[PASSAGE SHOWN]
The following paragraph about the practice of baptizing the dead was taken from Jefflindsey.com, an LDS “apologetic” website–if there is such a thing.  It shows how Mormons helplessly try to explain the practice of baptizing the dead:

 “Baptism for the dead is a powerful evidence that Joseph Smith was a real prophet and the Church of Jesus Christ has been restored. The LDS practice has long been derided as absolute fiction and an abomination, and based on a terrible mis-interpretation of 1 Cor.15:29. However, long after Joseph Smith restored the practice through revelation, dozens of ancient documents have turned up showing that early Christians (at least some) indeed believed in and practiced baptism for the dead much as we do today. “

 I am always glad to see the appearance of the phrase “through revelation” because it usually means that all other Mormon explanations have been exhausted leaving only “we do what we want through revelation.”  

 If there’s a part of scripture that best illustrates how Mormons twist the word of God, this is it.  We have always maintained that Mormons are great basing an entire belief system upon one or two verses of scripture.  This is a well known fact amongst those of us who work in the field of counter-cult ministries.  The LDS Church is no exception to this rule, although they would vehemently deny the allegations.  There is literally one verse that talks about baptism for the dead and this is what the Mormon Church has put their minds on to set a standard of a dead work for their god.  It is found in 1 Corinthians 15:29 and it says; ‘Else what shall they do which are baptized for the dead, if the dead rise not at all? Why are they then baptized for the dead?’

 The key to understanding scripture is to read all things in context before you apply it to any teaching.  The first half of 1 Corinthians 15 is speaking about the absurdity of not believing in the resurrection of the dead.  Paul gave examples of those who had witnessed Jesus’ resurrection and then went on to explain that baptizing for dead people was even more absurd if they didn’t believe in the resurrection.  The uniqueness of Christianity lies in the resurrection of the dead.  For whatever reasons, the Corinthian church believed they needed to perform this proxy for the dead and Paul was there to set them straight.

[STATED PROBLEM A]
Return the part of the text on baptism for the dead that runs from "The key to understanding" to "set them straight.", word for word.
The records that follow are unrelated to the text on baptism for the dead.

[ENTRIES]

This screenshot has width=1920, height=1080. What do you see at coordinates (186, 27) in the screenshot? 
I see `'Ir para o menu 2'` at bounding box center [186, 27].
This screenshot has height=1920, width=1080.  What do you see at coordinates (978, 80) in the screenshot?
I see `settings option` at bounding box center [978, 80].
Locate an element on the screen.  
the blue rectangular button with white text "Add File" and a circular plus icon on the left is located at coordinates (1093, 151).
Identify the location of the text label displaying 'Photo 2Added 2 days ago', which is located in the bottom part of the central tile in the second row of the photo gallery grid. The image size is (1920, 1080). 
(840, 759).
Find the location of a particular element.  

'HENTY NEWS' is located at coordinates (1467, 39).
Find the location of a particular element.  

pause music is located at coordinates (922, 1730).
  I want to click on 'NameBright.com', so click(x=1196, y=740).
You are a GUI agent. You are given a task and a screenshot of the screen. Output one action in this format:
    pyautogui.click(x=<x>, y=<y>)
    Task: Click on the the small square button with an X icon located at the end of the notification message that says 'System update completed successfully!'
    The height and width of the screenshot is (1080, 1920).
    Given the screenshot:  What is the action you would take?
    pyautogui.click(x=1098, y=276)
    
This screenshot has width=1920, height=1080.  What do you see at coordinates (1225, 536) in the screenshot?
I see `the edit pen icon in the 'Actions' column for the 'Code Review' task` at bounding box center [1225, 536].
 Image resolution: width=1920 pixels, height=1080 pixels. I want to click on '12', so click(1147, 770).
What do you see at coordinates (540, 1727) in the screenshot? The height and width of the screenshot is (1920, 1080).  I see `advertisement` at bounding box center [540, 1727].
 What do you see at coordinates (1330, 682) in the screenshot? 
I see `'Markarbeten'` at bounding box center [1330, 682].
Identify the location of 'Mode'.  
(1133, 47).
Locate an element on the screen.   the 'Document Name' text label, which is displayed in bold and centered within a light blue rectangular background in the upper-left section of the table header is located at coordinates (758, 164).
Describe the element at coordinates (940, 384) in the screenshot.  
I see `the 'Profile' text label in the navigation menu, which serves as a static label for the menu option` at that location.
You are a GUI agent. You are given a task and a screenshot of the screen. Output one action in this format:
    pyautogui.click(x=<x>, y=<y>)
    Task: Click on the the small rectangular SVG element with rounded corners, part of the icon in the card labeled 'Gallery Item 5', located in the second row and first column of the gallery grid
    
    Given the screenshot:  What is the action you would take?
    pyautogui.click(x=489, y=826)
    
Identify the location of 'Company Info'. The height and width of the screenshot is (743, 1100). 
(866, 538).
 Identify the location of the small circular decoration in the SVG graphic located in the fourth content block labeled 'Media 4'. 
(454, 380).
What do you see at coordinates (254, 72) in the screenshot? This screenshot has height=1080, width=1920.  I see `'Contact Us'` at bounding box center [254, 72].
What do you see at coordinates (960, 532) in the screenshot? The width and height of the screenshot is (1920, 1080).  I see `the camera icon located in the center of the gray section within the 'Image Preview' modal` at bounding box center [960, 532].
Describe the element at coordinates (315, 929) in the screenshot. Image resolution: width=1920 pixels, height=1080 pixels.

[STATED PROBLEM B]
Retype the lines of the records, unchanged, from the line with "Describe the element at coordinates (940, 384)" to the line with "pyautogui.click(x=489, y=826)", including both of those lines.

[PROBLEM SOLUTION A]
The key to understanding scripture is to read all things in context before you apply it to any teaching.  The first half of 1 Corinthians 15 is speaking about the absurdity of not believing in the resurrection of the dead.  Paul gave examples of those who had witnessed Jesus’ resurrection and then went on to explain that baptizing for dead people was even more absurd if they didn’t believe in the resurrection.  The uniqueness of Christianity lies in the resurrection of the dead.  For whatever reasons, the Corinthian church believed they needed to perform this proxy for the dead and Paul was there to set them straight.

[PROBLEM SOLUTION B]
Describe the element at coordinates (940, 384) in the screenshot.  
I see `the 'Profile' text label in the navigation menu, which serves as a static label for the menu option` at that location.
You are a GUI agent. You are given a task and a screenshot of the screen. Output one action in this format:
    pyautogui.click(x=<x>, y=<y>)
    Task: Click on the the small rectangular SVG element with rounded corners, part of the icon in the card labeled 'Gallery Item 5', located in the second row and first column of the gallery grid
    
    Given the screenshot:  What is the action you would take?
    pyautogui.click(x=489, y=826)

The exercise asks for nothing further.